Et je répondrai au prophète
à la signature mystérieuse qui m’invite à entrer en
contact, dès réception de sa lettre, avec le parlement et faire
savoir à tous ces messieurs les ministres qu’en faisant ses
recherches cabalistiques, il a découvert que Loránt
Hegedűs[2] est la même personne que Abimelech, roi des Philistins, tandis que Fedák n’est autre que Sarah[3], épouse d’Abraham (comme le
prouve le prénom qui est identique). Le prophète sera assez
aimable de patienter, nous sommes actuellement en pause de session
parlementaire, et Bethlen est absent de Budapest, mais dès son retour,
je ne manquerai pas de le solliciter dans cette affaire, car si cela est vrai,
alors il est temps d’agir. (J’attire par là même
l’attention de Zsazsa à cette
découverte qui l’intéresse tant.)
Et je répondrai à la
Société Américaine des Missionnaires qui me demande
quelques informations, ainsi qu’à Madame D. qui me sollicite pour
faire jouer au cours de la saison dans les théâtres de Budapest
ses douze pièces qu’elle compte m’envoyer.

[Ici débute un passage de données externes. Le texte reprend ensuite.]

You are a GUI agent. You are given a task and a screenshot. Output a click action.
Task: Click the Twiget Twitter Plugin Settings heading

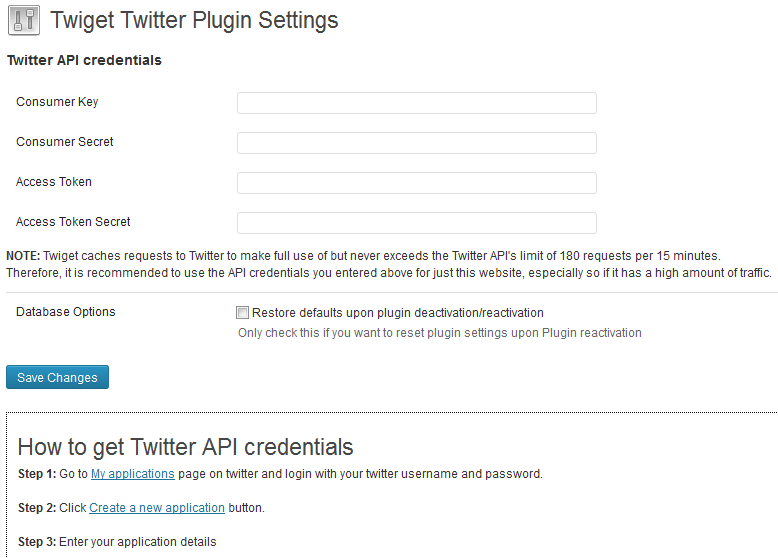coord(194,20)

Ce matin j’ai tenté de traduire
de tête, très librement, les célèbres derniers vers
du Deuxième Faust :
« Tout ce qui est passager et tout
ce qui est éphémère ne vaut pas plus qu’une mauvaise
comparaison… »
Pesti
Napló, 3 août 1930.
[1] Ville qui était au Nord-Est de la Hongrie. Actuellement en Ukraine.

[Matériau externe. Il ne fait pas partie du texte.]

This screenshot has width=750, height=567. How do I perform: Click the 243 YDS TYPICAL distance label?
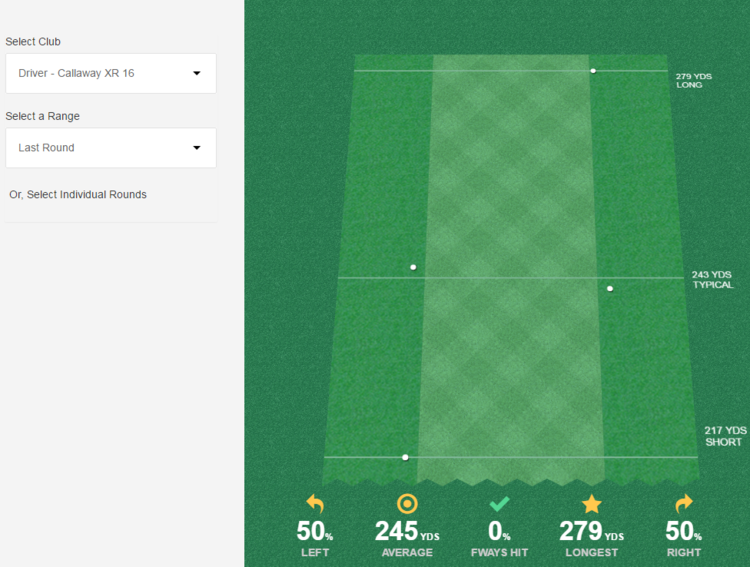pyautogui.click(x=712, y=279)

[2] Loránt Hegedűs (1872-1943). Homme politique et journaliste hongrois. Sári Fedák (1879-1955). Une des plus grandes actrices hongroises du début du XXe siècle. István Bethlen (1874-1946). Premier ministre.
[3] Abimelech, roi de Guérar, enlève Sarah la croyant sœur d'Abraham et non son épouse, mais il la lui rend avec de grands présents dès qu'il connait son erreur lors d'un rêve (Genèse).